Here in the UK, we’re looking at another gruelling effort to mobilise enough of our NHS co-workers to vote against the recent, government imposed wage cut. It would definitely be easier to motivate colleagues if the issue of pay was combined with the problem of stress at work due to chronic understaffing.

In Germany we have seen hospital workers going on strike over staffing levels – initially in the two biggest hospitals in Berlin, then more recently in six university clinics in North-Rhine Westphalia. The main demand of the strikers was to implement a new collective contract, which would guarantee hospital workers who work on understaffed shifts extra time off in compensation. Both series of strikes were successful in the sense that the day-to-day divisions between different wards and groups of workers in the hospital were undermined through collective action and that new staffing-related contracts could be introduced.

A few months after the strikes, however, the struggle to enforce the details of the contracts is continuing. As long as a collective mass of workers is on the move, management feels that they have to agree to changes. As soon as they only face a few union or works council negotiators, they think that they can go back on their word or find loopholes. Below you can find short updates from Berlin and from North Rhine Westfalia from September 2022.


Hospital workers in Berlin went on strike for seven weeks to enforce a new contract. Now, nine months later, management is slow to implement the new staffing system. They’re finding loopholes and excuses, e.g. they claim that the development of software to record actual staffing levels takes a long time. As always the devil is in the detail. Management tries to exclude the handover time on understaffed shifts from the calculation of future compensatory time off. They built in traps, e.g. if a lead nurse, who normally has just a coordinating and advisory role, does not explicitly record that she isn’t engaging in bed care at the start of each shift, they will automatically be included as ‘care staff’.

Workers are also facing an increase in the chances of being moved around internally. If a ward is better staffed, people are moved around to wards where management would have to grant compensatory time off due to understaffing – the small margins to avoid having to compensate workers becomes the prime focus, not actual staffing shortages or care emergencies.

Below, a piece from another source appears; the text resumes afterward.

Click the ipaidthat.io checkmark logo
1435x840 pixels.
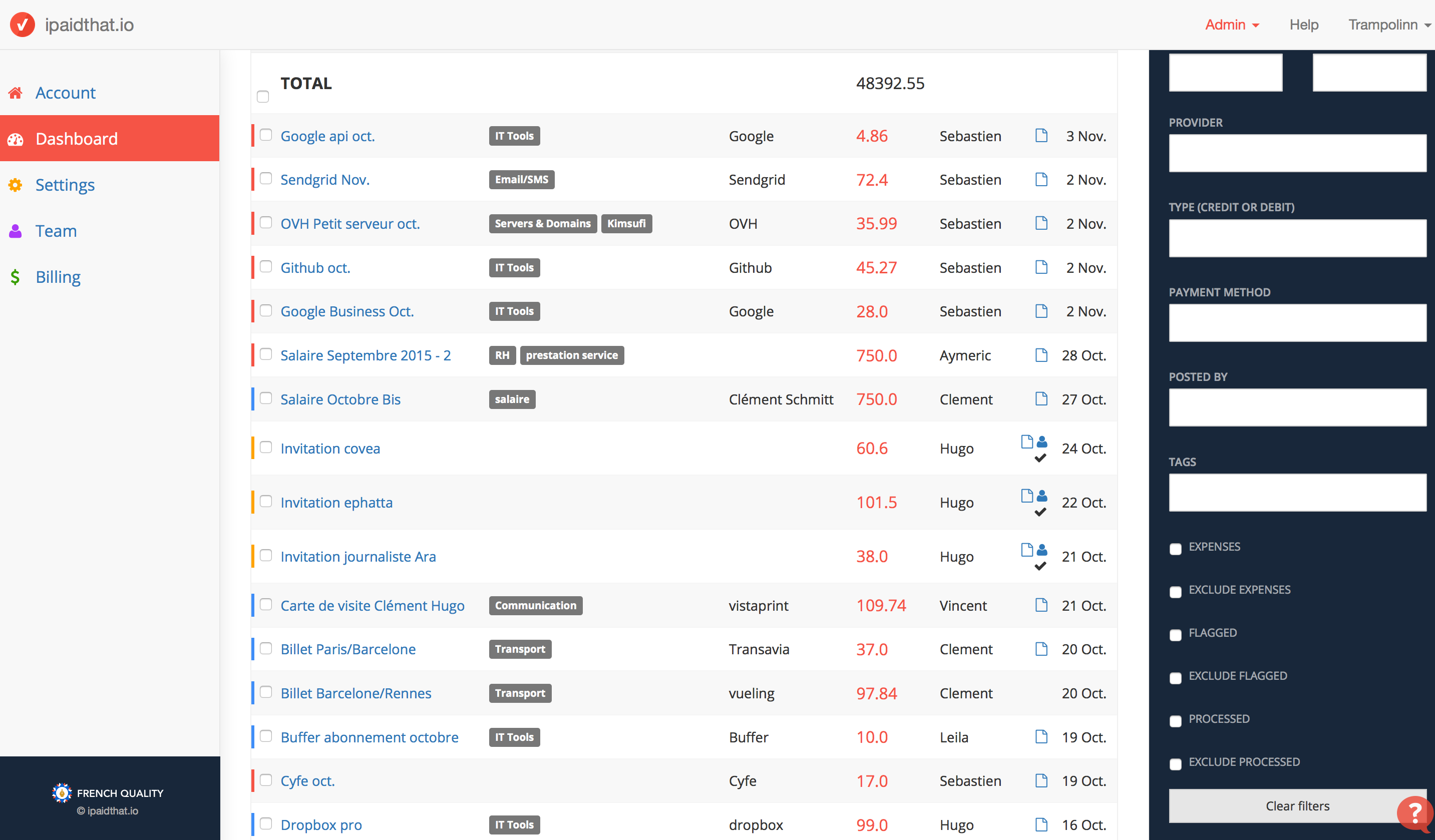click(22, 25)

The management of the two hospitals also tries to undermine the future unity of workers. For example, anyone who works on their day off is supposed to be paid a significant bonus, but now groups of workers are excluded from this, such as imaging assistants. Management at one of the hospitals has recently offered a slight pay increase for 800 out of 2,100 workers, but workers who are newly hired for the same jobs will be paid less, which will introduce a two-tier workforce.

North Rhine Westphalia

In North-Rhine Westfalia, workers at six of the bigger university hospitals went on strike for eleven weeks during summer 2022. Apart from better staffing. workers demanded the end of the ‘flat-rate per patient’ system.This means that hospitals are not paid by the health insurance for the actual work they perform, but instead they receive a fixed amount of money for a specific intervention, e.g. in the case of a kidney operation, they are not paid for the actual (wo)men hours of an actual amount of staff, but a fixed amount for an ‘ideal’ operation.This system is supposed to create an incentive to save money by using less resources – which in the end means, making less workers work more, or focusing on the best paying treatments. As a result of previous protests, bed care has been excluded from this system, but workers in theatres and some other departments are still subjected to it. The strikes did not manage to abolish this division.

Another problem is that the newly-won terms allows management to take one and a half years to introduce the new staffing system. The union also compromised on other fronts. Admin workers, kitchen and transport workers and even ambulance staff are excluded from the compensatory staffing model. Management only offered a puny amount of additionally recruited staff for these hospital sections. This is particularly painful, because it was workers in these sections who massively supported the industrial action. The union also agreed to reduce the number of delegate workers who could take part in the negotiation process. Initially there were 60 worker delegates in the negotiating committee; this was reduced to 18 during the final process of negotiations.

While most workers agree that the strike brought them closer together and that the result is largely positive, it becomes clear that the struggle against divisions and against being ‘managed from the top’ continues! Hopefully we will be able to invite some fellow workers from Germany to a public zoom meeting soon where we can talk about their experiences during and after the industrial action – watch this space!